For randomized parallel group controlled trials, data that will be entered in RevMan include: 1) mean change from baseline in BP or heart rate, 2) SD of change in BP or heart rate, and 3) the number of participants in both the treatment and control groups to obtain mean difference (MD) with 95% confidence interval (CI).

For baseline controlled trials, the MD from baseline measurement in BP or heart rate plus its standard error will be entered and pooled as generic inverse variance data to obtain MD with 95% CI.

RevMan cannot be used for the analyses of total effects across time points because of correlated errors introduced by repeated observations on the same patients. Instead, the observations in the SBP and the DBP analyses will be analyzed using linear regression models that will compensate for the correlated observations. The linear regressions will be done 1000 times each for the SBP and DBP data. This analysis will also be adjusted for differences in baseline BP levels between trials.

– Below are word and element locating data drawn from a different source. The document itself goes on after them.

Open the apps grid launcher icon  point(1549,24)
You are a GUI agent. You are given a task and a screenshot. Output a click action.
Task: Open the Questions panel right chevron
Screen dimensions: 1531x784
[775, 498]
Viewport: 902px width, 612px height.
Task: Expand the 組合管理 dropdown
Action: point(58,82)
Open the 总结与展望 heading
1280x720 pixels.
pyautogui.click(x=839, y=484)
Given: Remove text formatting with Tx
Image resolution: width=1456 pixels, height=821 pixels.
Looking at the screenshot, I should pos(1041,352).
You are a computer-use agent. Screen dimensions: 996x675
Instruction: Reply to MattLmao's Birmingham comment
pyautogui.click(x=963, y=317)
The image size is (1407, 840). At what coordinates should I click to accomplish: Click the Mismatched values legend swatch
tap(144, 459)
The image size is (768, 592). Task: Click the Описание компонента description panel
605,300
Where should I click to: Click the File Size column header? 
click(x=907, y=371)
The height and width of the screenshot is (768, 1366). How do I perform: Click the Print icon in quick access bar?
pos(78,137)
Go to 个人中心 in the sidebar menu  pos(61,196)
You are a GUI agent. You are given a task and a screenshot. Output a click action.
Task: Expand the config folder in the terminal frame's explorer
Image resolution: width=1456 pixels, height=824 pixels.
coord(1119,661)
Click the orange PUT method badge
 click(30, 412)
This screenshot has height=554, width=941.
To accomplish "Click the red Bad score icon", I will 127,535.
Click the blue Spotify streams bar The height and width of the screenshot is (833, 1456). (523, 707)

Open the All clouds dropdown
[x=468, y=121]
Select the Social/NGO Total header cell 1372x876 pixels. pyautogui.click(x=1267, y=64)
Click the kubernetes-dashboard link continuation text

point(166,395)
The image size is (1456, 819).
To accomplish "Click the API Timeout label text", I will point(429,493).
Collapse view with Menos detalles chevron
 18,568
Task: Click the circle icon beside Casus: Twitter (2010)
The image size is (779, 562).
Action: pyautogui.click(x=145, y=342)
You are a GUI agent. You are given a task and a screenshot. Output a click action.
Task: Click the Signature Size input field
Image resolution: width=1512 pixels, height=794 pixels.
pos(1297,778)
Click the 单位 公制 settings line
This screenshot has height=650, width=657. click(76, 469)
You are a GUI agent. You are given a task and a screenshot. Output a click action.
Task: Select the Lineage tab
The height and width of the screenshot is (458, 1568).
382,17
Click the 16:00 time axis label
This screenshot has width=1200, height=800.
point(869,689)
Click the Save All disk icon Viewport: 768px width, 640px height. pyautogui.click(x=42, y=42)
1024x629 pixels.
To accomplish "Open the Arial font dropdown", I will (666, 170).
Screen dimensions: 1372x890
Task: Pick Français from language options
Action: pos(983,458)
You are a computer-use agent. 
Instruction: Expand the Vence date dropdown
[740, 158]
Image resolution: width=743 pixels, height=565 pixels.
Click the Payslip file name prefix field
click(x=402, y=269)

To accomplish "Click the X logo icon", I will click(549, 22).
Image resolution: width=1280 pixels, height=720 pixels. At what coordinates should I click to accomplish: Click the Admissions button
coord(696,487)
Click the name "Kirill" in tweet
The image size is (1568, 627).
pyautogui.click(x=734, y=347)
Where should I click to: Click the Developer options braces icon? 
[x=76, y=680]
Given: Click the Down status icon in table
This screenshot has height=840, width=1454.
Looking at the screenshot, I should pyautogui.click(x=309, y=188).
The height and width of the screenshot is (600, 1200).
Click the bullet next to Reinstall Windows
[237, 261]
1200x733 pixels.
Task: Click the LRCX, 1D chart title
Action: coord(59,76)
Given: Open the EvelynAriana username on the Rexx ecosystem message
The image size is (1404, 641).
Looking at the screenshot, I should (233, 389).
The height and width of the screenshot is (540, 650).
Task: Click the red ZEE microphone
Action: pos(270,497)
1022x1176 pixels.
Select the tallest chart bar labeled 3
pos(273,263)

A single iteration of the process will involve generating values randomly selected from normal distribution defined by the reported MD and respective 95% CI for each observation. The generated values will then be inputted into a linear regression to obtain a total estimated MD. This process will be repeated 1000 times to obtain a distribution of total MDs.

An iterative process is needed because estimating only one SBP or DBP linear model with the reported MD for each hour and study will not account for the variation around each individual study‐hour observation (i.e. the SD). Kernel density estimation will be used to identify a normal density function for the 1000 values, and then the mean, upper 95%, and lower 95% confidence limits will be extracted from the density. These analyses will be completed using PROC MIXED in SAS versions 9.4 (SAS Institute Inc., Cary, NC).

To account for correlated observations, variance‐covariance matrices in each linear regression will be assumed to be compound symmetric. The generated values from each iteration will also be used to conduct analyses of variance (ANOVA). F‐tests will be computed for each iteration. The assumption will be made that observations across hours are likely to be homogeneous if the F‐tests rarely exceed the critical F values of 1.564 (SBP) or 1.559 (DBP).

Subgroup analysis and investigation of heterogeneity

ARBs will be divided according to dose as done in other reviews; see low dose and high dose subgroups in Wright 1999. Placebo or no treatment controls (and baseline controlled trials) will also be analyzed as subgroups.

Heterogeneity will be assessed using linear regression models that compensate for the correlated observations.

Sensitivity analysis

If possible, depending on the number of eligible studies identified, we will conduct sensitivity analyses according to patient characteristics (e.g. age, gender, ethnicity) and baseline BP.